Guy and Kevin heading for St Bathans.

The wind was bit on the nose as we turned and climbed to lunch at St Bathans. The garden at the pub was most pleasant (although the barkeep made you wonder how and why some ever go into hospitality) with another large collection of riders coming and going. Best of all was best-sister and only-nibling being there as trail angels for the early afternoon. The cookies and brownies were a hit and I was lucky there were any left by the time I arrived. Nice long lunch, twas out into the afternoon with plenty of riders on the road to chat to in passing as we skirted the Manuherikia Valley.

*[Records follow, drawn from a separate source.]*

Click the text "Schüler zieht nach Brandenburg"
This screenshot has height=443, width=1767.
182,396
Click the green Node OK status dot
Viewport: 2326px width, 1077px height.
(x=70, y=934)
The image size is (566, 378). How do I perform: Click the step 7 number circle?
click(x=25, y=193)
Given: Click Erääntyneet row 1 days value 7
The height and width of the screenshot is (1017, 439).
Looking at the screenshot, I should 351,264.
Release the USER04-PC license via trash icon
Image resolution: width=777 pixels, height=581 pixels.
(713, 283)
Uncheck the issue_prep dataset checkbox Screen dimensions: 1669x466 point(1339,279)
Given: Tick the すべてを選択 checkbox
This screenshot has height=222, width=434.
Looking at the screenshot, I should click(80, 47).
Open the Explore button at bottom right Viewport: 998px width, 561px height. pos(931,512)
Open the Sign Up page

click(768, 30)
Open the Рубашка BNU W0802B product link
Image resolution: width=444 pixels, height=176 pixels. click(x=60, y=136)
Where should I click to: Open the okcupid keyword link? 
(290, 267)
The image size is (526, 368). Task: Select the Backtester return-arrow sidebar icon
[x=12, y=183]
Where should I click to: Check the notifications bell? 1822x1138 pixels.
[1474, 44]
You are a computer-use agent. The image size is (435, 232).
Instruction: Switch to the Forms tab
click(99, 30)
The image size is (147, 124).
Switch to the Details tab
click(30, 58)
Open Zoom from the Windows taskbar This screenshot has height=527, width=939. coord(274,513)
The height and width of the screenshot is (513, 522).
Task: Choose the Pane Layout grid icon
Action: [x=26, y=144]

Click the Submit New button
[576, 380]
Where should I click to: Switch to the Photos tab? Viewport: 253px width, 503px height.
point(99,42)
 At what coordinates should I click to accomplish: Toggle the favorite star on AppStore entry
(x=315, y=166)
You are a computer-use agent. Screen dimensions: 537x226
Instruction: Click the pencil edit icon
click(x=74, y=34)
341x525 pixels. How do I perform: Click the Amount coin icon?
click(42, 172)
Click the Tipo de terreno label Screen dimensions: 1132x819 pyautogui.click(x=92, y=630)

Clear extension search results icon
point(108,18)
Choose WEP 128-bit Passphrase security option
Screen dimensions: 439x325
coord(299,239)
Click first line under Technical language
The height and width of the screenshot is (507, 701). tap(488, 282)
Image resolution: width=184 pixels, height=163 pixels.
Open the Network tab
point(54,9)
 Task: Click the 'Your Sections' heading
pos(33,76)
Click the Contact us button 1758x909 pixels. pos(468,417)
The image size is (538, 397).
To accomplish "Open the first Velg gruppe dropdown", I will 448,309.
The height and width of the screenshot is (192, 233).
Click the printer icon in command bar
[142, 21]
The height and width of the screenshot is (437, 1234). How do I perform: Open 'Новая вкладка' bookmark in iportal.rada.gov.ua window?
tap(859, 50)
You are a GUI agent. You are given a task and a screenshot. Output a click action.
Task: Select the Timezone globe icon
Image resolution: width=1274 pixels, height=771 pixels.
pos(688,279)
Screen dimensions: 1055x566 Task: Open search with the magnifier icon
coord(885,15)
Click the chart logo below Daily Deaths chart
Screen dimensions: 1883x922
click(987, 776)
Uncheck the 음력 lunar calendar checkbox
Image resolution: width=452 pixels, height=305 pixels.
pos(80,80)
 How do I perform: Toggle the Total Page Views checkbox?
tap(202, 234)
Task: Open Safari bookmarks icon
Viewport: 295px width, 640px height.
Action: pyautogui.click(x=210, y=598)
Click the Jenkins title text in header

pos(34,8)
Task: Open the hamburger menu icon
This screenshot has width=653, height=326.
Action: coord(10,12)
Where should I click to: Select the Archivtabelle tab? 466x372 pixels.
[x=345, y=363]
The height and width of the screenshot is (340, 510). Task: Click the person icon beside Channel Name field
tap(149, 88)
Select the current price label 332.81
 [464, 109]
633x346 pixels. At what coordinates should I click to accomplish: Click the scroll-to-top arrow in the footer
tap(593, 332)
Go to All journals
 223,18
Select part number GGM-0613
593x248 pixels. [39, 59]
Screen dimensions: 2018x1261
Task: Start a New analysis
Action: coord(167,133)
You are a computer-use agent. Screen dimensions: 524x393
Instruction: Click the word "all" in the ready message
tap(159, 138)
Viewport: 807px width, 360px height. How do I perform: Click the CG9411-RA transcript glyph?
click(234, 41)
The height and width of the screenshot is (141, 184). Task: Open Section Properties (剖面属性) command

Familiar roads that I’d not ridden before, Thompson’s Gorge was looming as we turned into the wind. Pleased to see any gates open as the course turned towards the gorge, knowing full well that there’d be many to open. With the steep climb to come, it was snack time and Guy appeared. Up we went, with the headwind strong I soon opted for the pushing option – not too disappointed to not be riding a climb I usually manage, I was happy to be saving energy. Guy dominated the climb, but with all the gates – I wasn’t too far behind. It’s a spectacular gorge and I’ve always enjoyed riding through, although it’s never easy – which is probably part of the appeal.

Things flattened out and I was soon back on the bike as we dropped to the creek and traced it upstream. The climbing begins in earnest again after an old stone hut; at least off the bike pushing, I couldn’t be blown off my bike – which I certainly would have been as the wind was far stronger than two years ago (and that knocked me off my bike).

Over the saddle and following the contour for a bit, there was the usual snap across the valley north towards the confluence of the Clutha and Lindis rivers before the rollicking gravel descent began.

Down on the flats, we battled the wind through Ardgour towards Tarras. Approaching 150 km and ten hours of riding for the day, I was most amenable to Guy’s plan to find a nice campsite out of the wind (especially after the previous night!) and not sleep near the highway. Trees beside the Lindis obliged and we were making camp after a good, but tough in parts, day at the civilised hour of eight o’clock. I could get used to this. Camp made, I kept an eye on the road for others and soon there was a strangely large gathering of windswept bikepackers on a nondescript bridge as dusk crept closer; our camping cohort only growing by one as others pressed on into the wind.